Your objective>
Recast the listing below as a numbered list and leave out any blank lines.

Records supplied>
^^^^^^^^

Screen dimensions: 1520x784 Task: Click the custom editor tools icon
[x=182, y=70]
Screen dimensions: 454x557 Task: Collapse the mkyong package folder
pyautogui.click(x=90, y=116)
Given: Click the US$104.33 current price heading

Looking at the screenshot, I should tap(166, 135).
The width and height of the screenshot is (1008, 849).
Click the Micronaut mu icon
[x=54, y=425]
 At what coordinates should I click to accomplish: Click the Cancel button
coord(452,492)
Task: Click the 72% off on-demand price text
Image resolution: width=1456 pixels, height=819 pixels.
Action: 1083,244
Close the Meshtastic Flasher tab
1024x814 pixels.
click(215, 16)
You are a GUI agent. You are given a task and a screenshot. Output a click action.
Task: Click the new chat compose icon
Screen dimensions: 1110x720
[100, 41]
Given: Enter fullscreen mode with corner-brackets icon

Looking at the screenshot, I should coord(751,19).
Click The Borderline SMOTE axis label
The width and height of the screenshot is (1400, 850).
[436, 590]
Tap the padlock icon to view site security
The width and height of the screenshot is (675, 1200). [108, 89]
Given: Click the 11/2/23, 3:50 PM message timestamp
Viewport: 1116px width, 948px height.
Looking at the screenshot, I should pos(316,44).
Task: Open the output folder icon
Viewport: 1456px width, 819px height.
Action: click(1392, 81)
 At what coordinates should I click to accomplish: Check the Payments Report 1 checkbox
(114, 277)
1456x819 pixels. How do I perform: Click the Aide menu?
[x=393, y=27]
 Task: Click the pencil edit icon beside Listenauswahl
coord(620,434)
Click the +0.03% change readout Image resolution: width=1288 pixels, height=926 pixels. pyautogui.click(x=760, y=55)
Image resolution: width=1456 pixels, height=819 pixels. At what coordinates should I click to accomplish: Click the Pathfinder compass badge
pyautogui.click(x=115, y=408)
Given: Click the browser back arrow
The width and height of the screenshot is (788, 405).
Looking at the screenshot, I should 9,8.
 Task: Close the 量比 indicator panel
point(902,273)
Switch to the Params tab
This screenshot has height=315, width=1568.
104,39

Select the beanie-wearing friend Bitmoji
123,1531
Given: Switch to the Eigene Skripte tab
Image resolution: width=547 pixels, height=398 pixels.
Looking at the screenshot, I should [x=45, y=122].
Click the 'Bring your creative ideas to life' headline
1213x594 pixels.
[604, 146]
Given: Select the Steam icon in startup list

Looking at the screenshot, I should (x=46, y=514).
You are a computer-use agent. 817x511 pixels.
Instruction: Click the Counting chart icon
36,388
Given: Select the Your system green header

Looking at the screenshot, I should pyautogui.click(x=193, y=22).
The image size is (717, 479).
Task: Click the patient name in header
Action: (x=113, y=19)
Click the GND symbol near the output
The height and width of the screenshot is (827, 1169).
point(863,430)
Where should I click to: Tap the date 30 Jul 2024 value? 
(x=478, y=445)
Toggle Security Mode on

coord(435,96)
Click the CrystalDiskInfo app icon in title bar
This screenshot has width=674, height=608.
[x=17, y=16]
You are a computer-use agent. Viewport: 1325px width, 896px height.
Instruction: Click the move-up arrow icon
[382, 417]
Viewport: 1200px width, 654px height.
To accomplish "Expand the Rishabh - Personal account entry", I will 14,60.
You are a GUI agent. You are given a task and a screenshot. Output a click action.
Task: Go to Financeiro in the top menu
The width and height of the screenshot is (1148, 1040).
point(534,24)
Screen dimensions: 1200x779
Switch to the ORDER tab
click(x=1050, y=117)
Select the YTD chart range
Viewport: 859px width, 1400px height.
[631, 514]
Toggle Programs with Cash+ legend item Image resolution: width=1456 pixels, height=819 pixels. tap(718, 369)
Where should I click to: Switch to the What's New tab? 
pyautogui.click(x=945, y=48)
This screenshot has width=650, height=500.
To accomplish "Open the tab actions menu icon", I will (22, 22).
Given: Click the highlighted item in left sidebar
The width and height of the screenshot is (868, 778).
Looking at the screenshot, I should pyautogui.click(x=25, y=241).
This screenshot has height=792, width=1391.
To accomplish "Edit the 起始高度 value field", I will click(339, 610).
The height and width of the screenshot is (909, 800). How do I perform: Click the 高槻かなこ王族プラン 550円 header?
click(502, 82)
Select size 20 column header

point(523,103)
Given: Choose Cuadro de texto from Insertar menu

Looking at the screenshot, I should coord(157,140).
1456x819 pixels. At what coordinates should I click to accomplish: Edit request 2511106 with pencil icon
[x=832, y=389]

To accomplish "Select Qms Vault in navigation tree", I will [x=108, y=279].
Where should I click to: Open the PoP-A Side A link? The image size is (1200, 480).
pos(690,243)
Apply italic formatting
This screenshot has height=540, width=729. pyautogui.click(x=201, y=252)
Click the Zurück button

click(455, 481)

^^^^^^^^

Answer to this task>
1. Screen dimensions: 1520x784 Task: Click the custom editor tools icon
2. [x=182, y=70]
3. Screen dimensions: 454x557 Task: Collapse the mkyong package folder
4. pyautogui.click(x=90, y=116)
5. Given: Click the US$104.33 current price heading
6. Looking at the screenshot, I should tap(166, 135).
7. The width and height of the screenshot is (1008, 849).
8. Click the Micronaut mu icon
9. [x=54, y=425]
10.  At what coordinates should I click to accomplish: Click the Cancel button
11. coord(452,492)
12. Task: Click the 72% off on-demand price text
13. Image resolution: width=1456 pixels, height=819 pixels.
14. Action: 1083,244
15. Close the Meshtastic Flasher tab
16. 1024x814 pixels.
17. click(215, 16)
18. You are a GUI agent. You are given a task and a screenshot. Output a click action.
19. Task: Click the new chat compose icon
20. Screen dimensions: 1110x720
21. [100, 41]
22. Given: Enter fullscreen mode with corner-brackets icon
23. Looking at the screenshot, I should coord(751,19).
24. Click The Borderline SMOTE axis label
25. The width and height of the screenshot is (1400, 850).
26. [436, 590]
27. Tap the padlock icon to view site security
28. The width and height of the screenshot is (675, 1200). [108, 89]
29. Given: Click the 11/2/23, 3:50 PM message timestamp
30. Viewport: 1116px width, 948px height.
31. Looking at the screenshot, I should pos(316,44).
32. Task: Open the output folder icon
33. Viewport: 1456px width, 819px height.
34. Action: click(1392, 81)
35.  At what coordinates should I click to accomplish: Check the Payments Report 1 checkbox
36. (114, 277)
37. 1456x819 pixels. How do I perform: Click the Aide menu?
38. [x=393, y=27]
39.  Task: Click the pencil edit icon beside Listenauswahl
40. coord(620,434)
41. Click the +0.03% change readout Image resolution: width=1288 pixels, height=926 pixels. pyautogui.click(x=760, y=55)
42. Image resolution: width=1456 pixels, height=819 pixels. At what coordinates should I click to accomplish: Click the Pathfinder compass badge
43. pyautogui.click(x=115, y=408)
44. Given: Click the browser back arrow
45. The width and height of the screenshot is (788, 405).
46. Looking at the screenshot, I should 9,8.
47.  Task: Close the 量比 indicator panel
48. point(902,273)
49. Switch to the Params tab
50. This screenshot has height=315, width=1568.
51. 104,39
52. Select the beanie-wearing friend Bitmoji
53. 123,1531
54. Given: Switch to the Eigene Skripte tab
55. Image resolution: width=547 pixels, height=398 pixels.
56. Looking at the screenshot, I should [x=45, y=122].
57. Click the 'Bring your creative ideas to life' headline
58. 1213x594 pixels.
59. [604, 146]
60. Given: Select the Steam icon in startup list
61. Looking at the screenshot, I should (x=46, y=514).
62. You are a computer-use agent. 817x511 pixels.
63. Instruction: Click the Counting chart icon
64. 36,388
65. Given: Select the Your system green header
66. Looking at the screenshot, I should pyautogui.click(x=193, y=22).
67. The image size is (717, 479).
68. Task: Click the patient name in header
69. Action: (x=113, y=19)
70. Click the GND symbol near the output
71. The height and width of the screenshot is (827, 1169).
72. point(863,430)
73. Where should I click to: Tap the date 30 Jul 2024 value? 
74. (x=478, y=445)
75. Toggle Security Mode on
76. coord(435,96)
77. Click the CrystalDiskInfo app icon in title bar
78. This screenshot has width=674, height=608.
79. [x=17, y=16]
80. You are a computer-use agent. Viewport: 1325px width, 896px height.
81. Instruction: Click the move-up arrow icon
82. [382, 417]
83. Viewport: 1200px width, 654px height.
84. To accomplish "Expand the Rishabh - Personal account entry", I will 14,60.
85. You are a GUI agent. You are given a task and a screenshot. Output a click action.
86. Task: Go to Financeiro in the top menu
87. The width and height of the screenshot is (1148, 1040).
88. point(534,24)
89. Screen dimensions: 1200x779
90. Switch to the ORDER tab
91. click(x=1050, y=117)
92. Select the YTD chart range
93. Viewport: 859px width, 1400px height.
94. [631, 514]
95. Toggle Programs with Cash+ legend item Image resolution: width=1456 pixels, height=819 pixels. tap(718, 369)
96. Where should I click to: Switch to the What's New tab? 
97. pyautogui.click(x=945, y=48)
98. This screenshot has width=650, height=500.
99. To accomplish "Open the tab actions menu icon", I will (22, 22).
100. Given: Click the highlighted item in left sidebar
101. The width and height of the screenshot is (868, 778).
102. Looking at the screenshot, I should pyautogui.click(x=25, y=241).
103. This screenshot has height=792, width=1391.
104. To accomplish "Edit the 起始高度 value field", I will click(339, 610).
105. The height and width of the screenshot is (909, 800). How do I perform: Click the 高槻かなこ王族プラン 550円 header?
106. click(502, 82)
107. Select size 20 column header
108. point(523,103)
109. Given: Choose Cuadro de texto from Insertar menu
110. Looking at the screenshot, I should coord(157,140).
111. 1456x819 pixels. At what coordinates should I click to accomplish: Edit request 2511106 with pencil icon
112. [x=832, y=389]
113. To accomplish "Select Qms Vault in navigation tree", I will [x=108, y=279].
114. Where should I click to: Open the PoP-A Side A link? The image size is (1200, 480).
115. pos(690,243)
116. Apply italic formatting
117. This screenshot has height=540, width=729. pyautogui.click(x=201, y=252)
118. Click the Zurück button
119. click(455, 481)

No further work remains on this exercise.